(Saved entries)
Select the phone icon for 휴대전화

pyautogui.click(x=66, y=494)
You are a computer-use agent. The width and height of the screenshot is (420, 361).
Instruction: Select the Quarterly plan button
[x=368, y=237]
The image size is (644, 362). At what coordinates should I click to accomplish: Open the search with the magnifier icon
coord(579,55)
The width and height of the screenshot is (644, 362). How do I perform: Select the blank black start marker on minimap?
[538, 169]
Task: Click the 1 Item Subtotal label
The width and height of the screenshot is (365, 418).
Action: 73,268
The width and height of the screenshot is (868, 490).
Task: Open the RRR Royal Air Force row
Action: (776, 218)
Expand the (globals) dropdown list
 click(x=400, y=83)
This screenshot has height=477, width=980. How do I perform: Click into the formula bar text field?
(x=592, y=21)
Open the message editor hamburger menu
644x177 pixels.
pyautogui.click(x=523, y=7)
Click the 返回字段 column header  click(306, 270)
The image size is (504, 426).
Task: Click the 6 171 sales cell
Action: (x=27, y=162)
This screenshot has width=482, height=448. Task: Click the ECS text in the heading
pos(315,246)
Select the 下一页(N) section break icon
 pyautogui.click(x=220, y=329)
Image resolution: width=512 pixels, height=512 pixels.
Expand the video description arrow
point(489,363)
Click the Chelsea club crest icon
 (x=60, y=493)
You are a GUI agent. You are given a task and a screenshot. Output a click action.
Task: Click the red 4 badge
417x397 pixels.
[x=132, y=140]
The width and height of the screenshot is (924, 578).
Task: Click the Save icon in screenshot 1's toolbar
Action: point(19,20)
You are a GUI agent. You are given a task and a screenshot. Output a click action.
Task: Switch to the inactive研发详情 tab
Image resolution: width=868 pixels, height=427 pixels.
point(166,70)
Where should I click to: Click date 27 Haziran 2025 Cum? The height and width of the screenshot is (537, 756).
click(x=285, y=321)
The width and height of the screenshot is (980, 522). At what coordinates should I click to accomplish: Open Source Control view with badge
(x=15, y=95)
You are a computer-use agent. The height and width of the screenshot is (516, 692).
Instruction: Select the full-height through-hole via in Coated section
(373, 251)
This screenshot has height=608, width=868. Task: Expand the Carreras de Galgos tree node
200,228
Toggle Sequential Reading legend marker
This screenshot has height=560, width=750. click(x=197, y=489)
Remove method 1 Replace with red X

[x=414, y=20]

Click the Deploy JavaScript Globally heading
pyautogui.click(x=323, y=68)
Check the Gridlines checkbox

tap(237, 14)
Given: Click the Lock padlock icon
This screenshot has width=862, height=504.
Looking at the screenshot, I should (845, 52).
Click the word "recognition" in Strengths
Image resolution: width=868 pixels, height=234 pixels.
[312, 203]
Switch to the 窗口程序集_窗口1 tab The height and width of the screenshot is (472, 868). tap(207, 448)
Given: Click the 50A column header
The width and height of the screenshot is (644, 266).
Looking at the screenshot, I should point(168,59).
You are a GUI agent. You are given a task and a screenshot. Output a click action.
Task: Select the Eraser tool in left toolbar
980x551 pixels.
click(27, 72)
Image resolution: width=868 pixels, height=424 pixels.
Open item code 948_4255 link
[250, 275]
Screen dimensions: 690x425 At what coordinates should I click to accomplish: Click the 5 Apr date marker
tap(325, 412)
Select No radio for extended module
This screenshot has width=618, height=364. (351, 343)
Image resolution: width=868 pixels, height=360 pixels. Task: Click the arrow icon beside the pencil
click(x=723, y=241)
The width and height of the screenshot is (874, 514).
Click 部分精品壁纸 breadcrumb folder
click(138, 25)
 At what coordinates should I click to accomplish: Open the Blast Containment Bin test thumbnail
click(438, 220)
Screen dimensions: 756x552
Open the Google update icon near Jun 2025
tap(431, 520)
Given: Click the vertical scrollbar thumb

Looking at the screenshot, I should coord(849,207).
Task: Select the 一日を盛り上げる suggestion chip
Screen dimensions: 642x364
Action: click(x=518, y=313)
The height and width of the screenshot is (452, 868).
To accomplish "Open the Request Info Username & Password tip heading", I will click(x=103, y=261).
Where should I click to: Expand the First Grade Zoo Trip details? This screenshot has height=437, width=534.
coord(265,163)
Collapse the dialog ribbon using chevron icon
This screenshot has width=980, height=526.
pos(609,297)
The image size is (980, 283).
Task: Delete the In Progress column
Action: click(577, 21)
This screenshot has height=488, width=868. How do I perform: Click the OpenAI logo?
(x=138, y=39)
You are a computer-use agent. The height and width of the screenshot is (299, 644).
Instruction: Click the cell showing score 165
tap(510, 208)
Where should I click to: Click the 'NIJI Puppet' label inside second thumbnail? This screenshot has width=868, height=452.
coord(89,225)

■ **Requirement**: Reproduce verbatim only the lines from the one holding "The height and width of the screenshot is (452, 868)." through the end of the records.

■ **Your solution**:
The height and width of the screenshot is (452, 868).
To accomplish "Open the Request Info Username & Password tip heading", I will click(x=103, y=261).
Where should I click to: Expand the First Grade Zoo Trip details? This screenshot has height=437, width=534.
coord(265,163)
Collapse the dialog ribbon using chevron icon
This screenshot has width=980, height=526.
pos(609,297)
The image size is (980, 283).
Task: Delete the In Progress column
Action: click(577, 21)
This screenshot has height=488, width=868. How do I perform: Click the OpenAI logo?
(x=138, y=39)
You are a computer-use agent. The height and width of the screenshot is (299, 644).
Instruction: Click the cell showing score 165
tap(510, 208)
Where should I click to: Click the 'NIJI Puppet' label inside second thumbnail? This screenshot has width=868, height=452.
coord(89,225)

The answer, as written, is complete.